An exact copy of every entry is required, without the pictures.

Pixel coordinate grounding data
============

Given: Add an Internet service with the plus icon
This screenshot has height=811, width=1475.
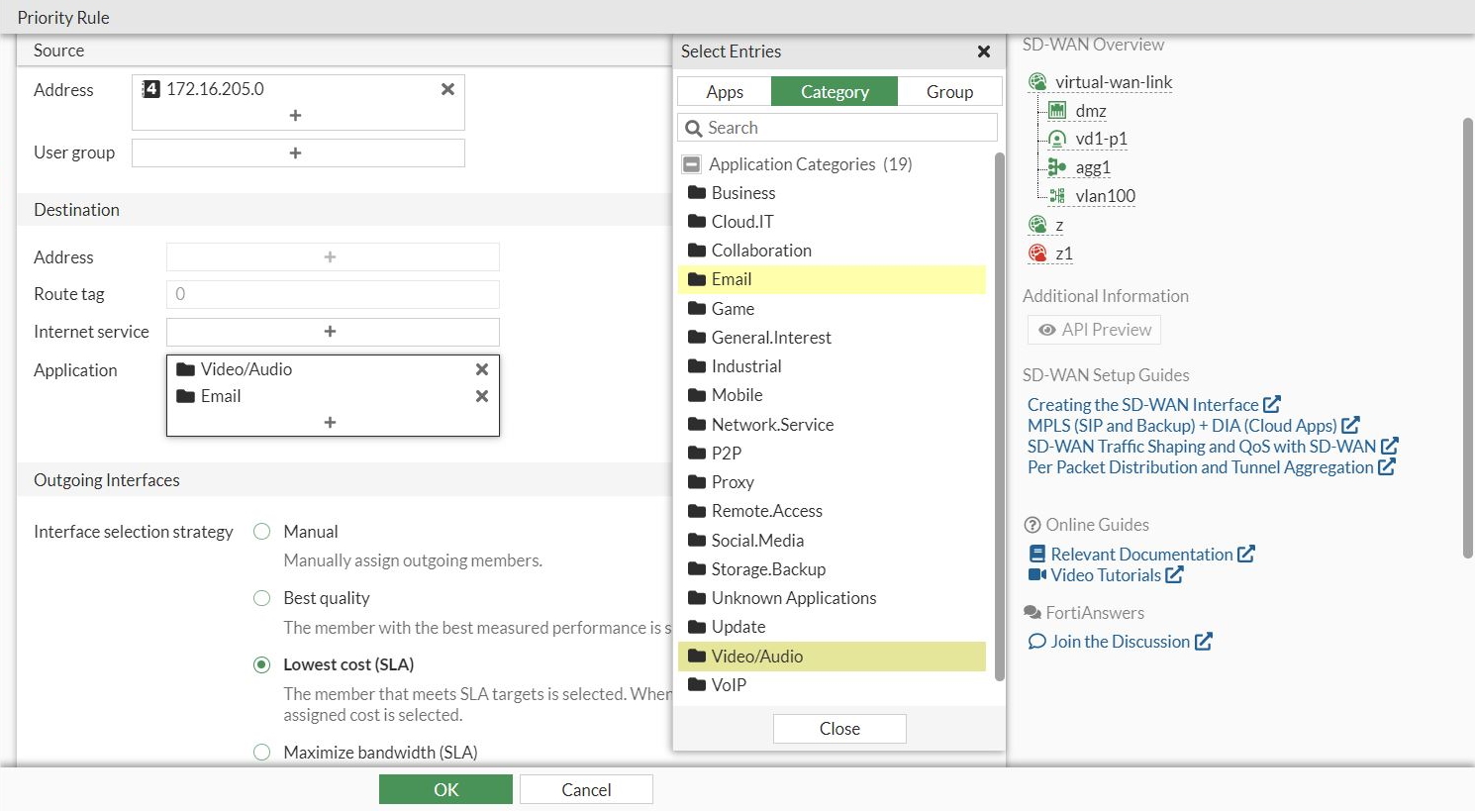Looking at the screenshot, I should (331, 332).
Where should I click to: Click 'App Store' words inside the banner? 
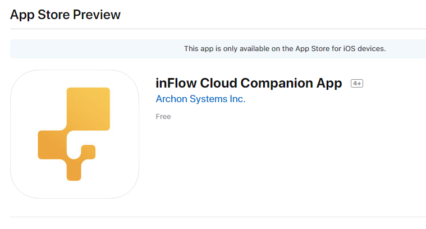coord(312,49)
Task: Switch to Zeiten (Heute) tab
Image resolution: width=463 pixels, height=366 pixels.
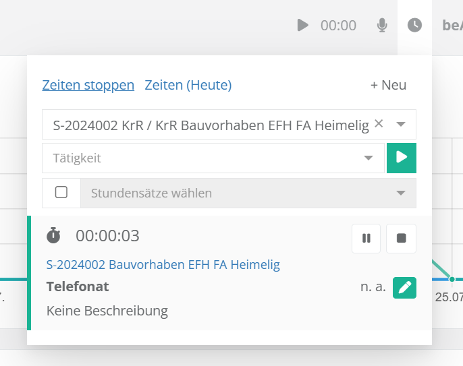Action: 188,85
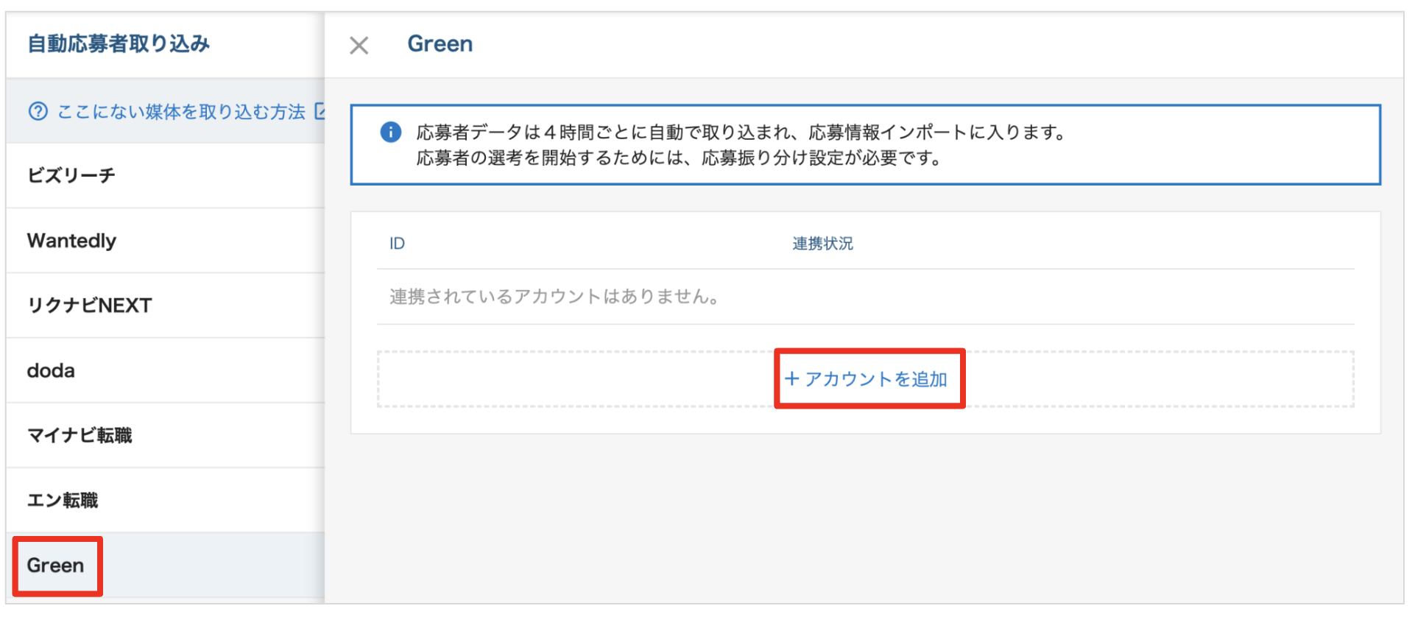Image resolution: width=1415 pixels, height=617 pixels.
Task: Select エン転職 in media list
Action: pyautogui.click(x=63, y=501)
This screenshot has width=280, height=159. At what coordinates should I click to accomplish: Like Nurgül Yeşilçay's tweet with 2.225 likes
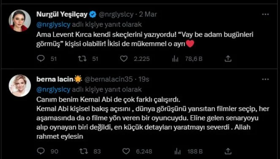coord(124,59)
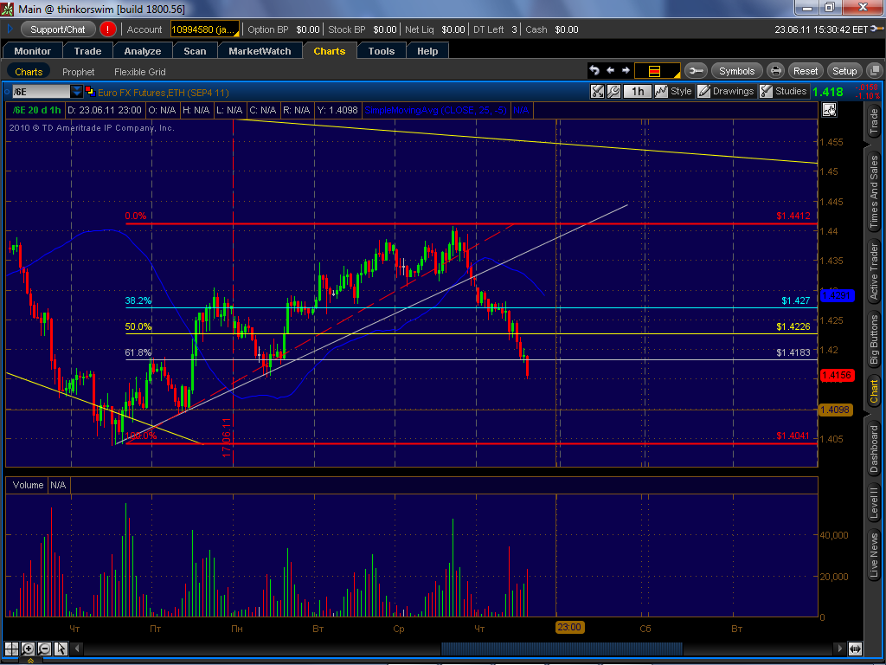Click the red exclamation alert icon
Image resolution: width=886 pixels, height=665 pixels.
click(107, 29)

============

> _Solution for this exercise_
Given: Add an Internet service with the plus icon
This screenshot has height=811, width=1475.
Looking at the screenshot, I should (331, 332).
Where should I click to: Click 'App Store' words inside the banner? 
coord(312,49)
Task: Switch to Zeiten (Heute) tab
Image resolution: width=463 pixels, height=366 pixels.
Action: 188,85
Image resolution: width=1415 pixels, height=617 pixels.
Task: Select エン転職 in media list
Action: pyautogui.click(x=63, y=501)
This screenshot has width=280, height=159. At what coordinates should I click to accomplish: Like Nurgül Yeşilçay's tweet with 2.225 likes
coord(124,59)
Click the red exclamation alert icon
Image resolution: width=886 pixels, height=665 pixels.
click(107, 29)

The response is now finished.